- ЗАДАНИЕ -
Ответьте на вопросы по фрагменту об архитектуре:
1. Какие три принципа архитектуры определил Витрувий?
2. Чего, согласно фрагменту, архитектура является даже более полным материальным воплощением культуры страны?
3. На чём настаивал Авраам Линкольн в годы Гражданской войны?

- ФРАГМЕНТ ТЕКСТА -
---+---

Опыт - условие не достаточное, но необходимое. Единственный способ научиться [разбираться в архитектуре] - это смотреть и снова смотреть, а потом смотреть еще немного. Это не гарантирует превращения в тонго знатока искусства, точно так же как посещение дегустаций само по себе не делает винным критиком, но лишь с этого можно начинать, и это - самая неотменимая стадия долгого процесса обучения.

***

Глава 1. Смысл, культура, символ

Древнеримский автор Витрувий еще примерно в 30 году до н.э. определил три принципа архитектуры - "польза, прочность и красота". С тех пор никому не удалось предложить ничего лучше этой триады, убедительно отражающей главный архитектурный парадокс: здание должно быть полезным, но одновременно проявлять свойства, прямо противоположные полезности, поскольку искусство - или, в терминах Витрувия, "красота" - по своей природе лишено прикладного значения. Вдобавок, здание должно быть построено в соответствии с инженерными правилами, то есть так, чтобы оно не падало.

Витрувий представляет эти противоречивые черты архитектуры не как парадокс, а как пример сосуществования; его цель - напомнить, что здание должно быть одновременно функциональным, хорошо построенным и приятным глазу. Кроме того, он не выстраивает иерархию этих элементов по важности. Кому-то, вероятно, хочется думать, что они расставлены в порядке возрастания значимости, но это лишь слегка оттеняет основную мысль Витрувия - об их взаимозависимости. Без прочности и красоты пользы немного. Но и красота нуждается в прочности - не только для того, чтобы здание не разваливалось, но и чтобы искусство достигло своих высот.

***

Архитектура - самое полное материальное воплощение культуры страны, даже более полное чем ее флаг. Белый дом, Капитолий, Вестминстерский дворец, пирамиды, Эйфелева башня, Бранденбургские ворота, собор Василия Блаженного, Сиднейская опера, Эмпайр-стейт-билдинг, мост Золотые ворота - этот список можно продолжить множеством сооружений, не обязательно столь знаменитых. Провинциальные суды и ратуши небольших городов наделены теми же свойствами и тем же смыслом: архитектура - важнейший символ, поскольку она отражает общий опыт в большей степени, чем любое иное искусство, и производит большее впечатление, чем другие плоды общего культурного опыта. (...) Она сложна, раскрывается постепенно, на протяжении долгого времени, и обычно достаточно масштабна, чтобы разные люди воспринимали ее по-разному, даже еслли все они единодушны в признании ее символической роли.

***

Мне нравится выдвинутая Харрисом идея этической архитектуры, поскольку в ней подразумевается, что хотя архитектура и является эстетическим переживанием, она не укладывается в ту же категории, что изобразительное искусство или музыка. Напротив, это способ обеспечения наших самых насущных потребностей, а не роскошь, от которой можно отказаться в трудную минуту. (...) Не зря Авраам Линкольн настаивал на том, чтобы сооружение купола Капитолия не останавливалось в годы Гражданской войны, даже несмотря на острую нехватку рабочей силы и еще более острую нужду в деньгах. Он знал, что растущий купол был символом сплочения нации и что никакие речи не могли бы так укрепить дух американцев, как физическая реальность такого здания.(...)

---+---

Записи набора данных:
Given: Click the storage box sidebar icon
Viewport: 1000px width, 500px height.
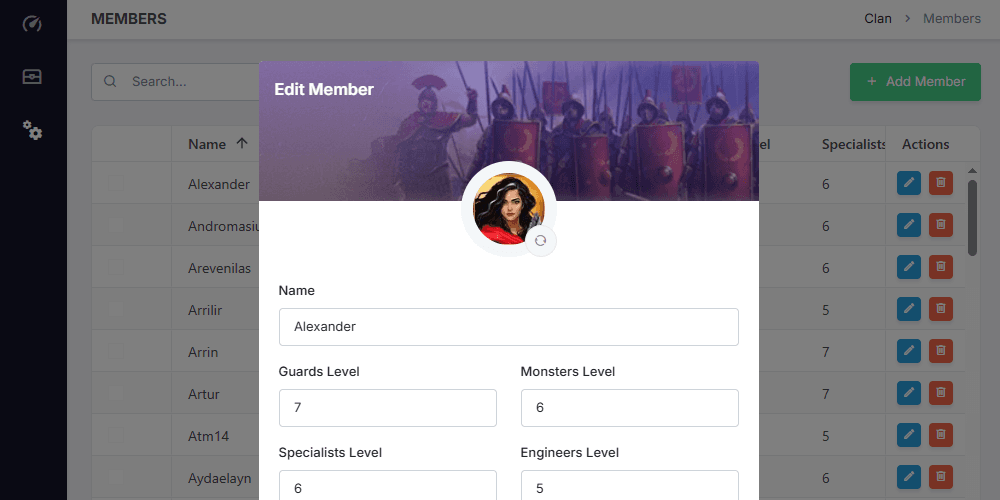Looking at the screenshot, I should tap(32, 77).
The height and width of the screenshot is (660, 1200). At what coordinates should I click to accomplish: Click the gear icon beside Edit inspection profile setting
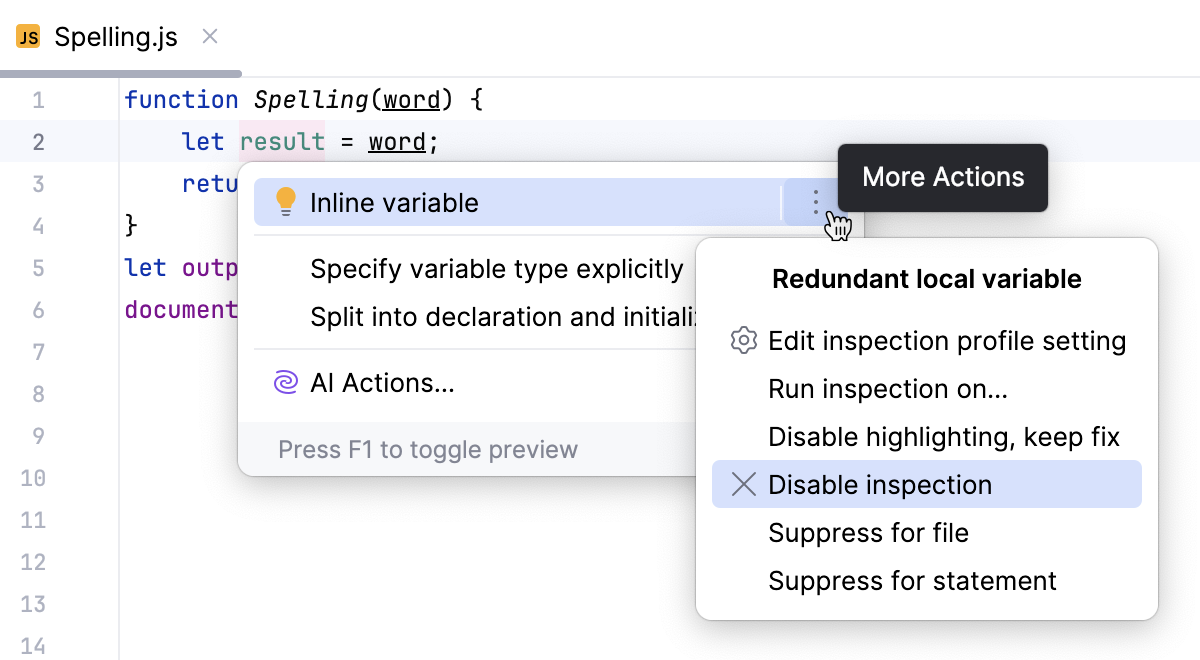click(x=743, y=340)
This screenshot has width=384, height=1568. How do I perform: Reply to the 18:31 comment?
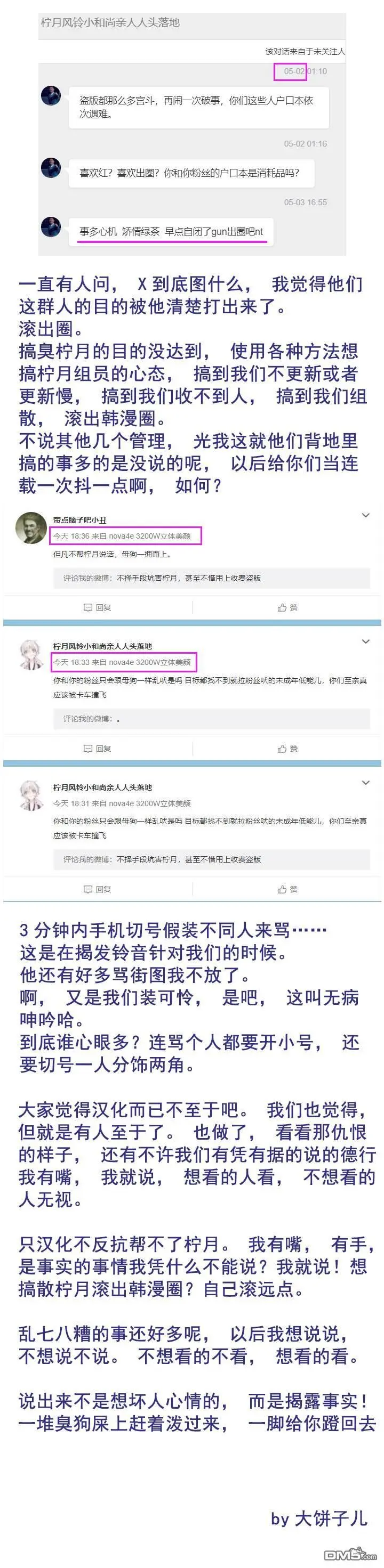(98, 889)
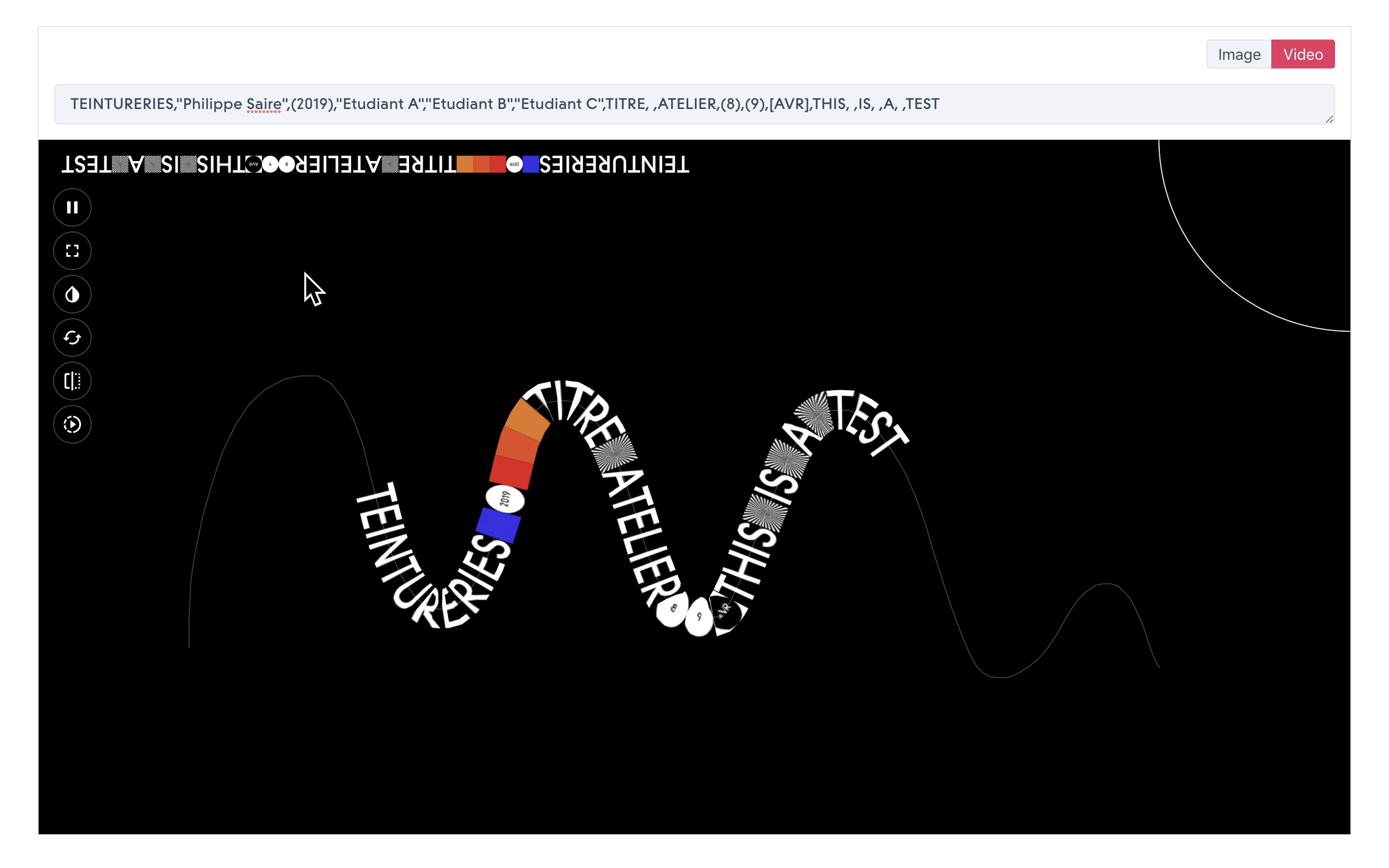Pause the animation playback
This screenshot has height=868, width=1389.
72,207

---+---

- ПРАВИЛЬНЫЙ ОТВЕТ -
1. Польза, прочность и красота.
2. Флага страны.
3. На том, чтобы сооружение купола Капитолия не останавливалось.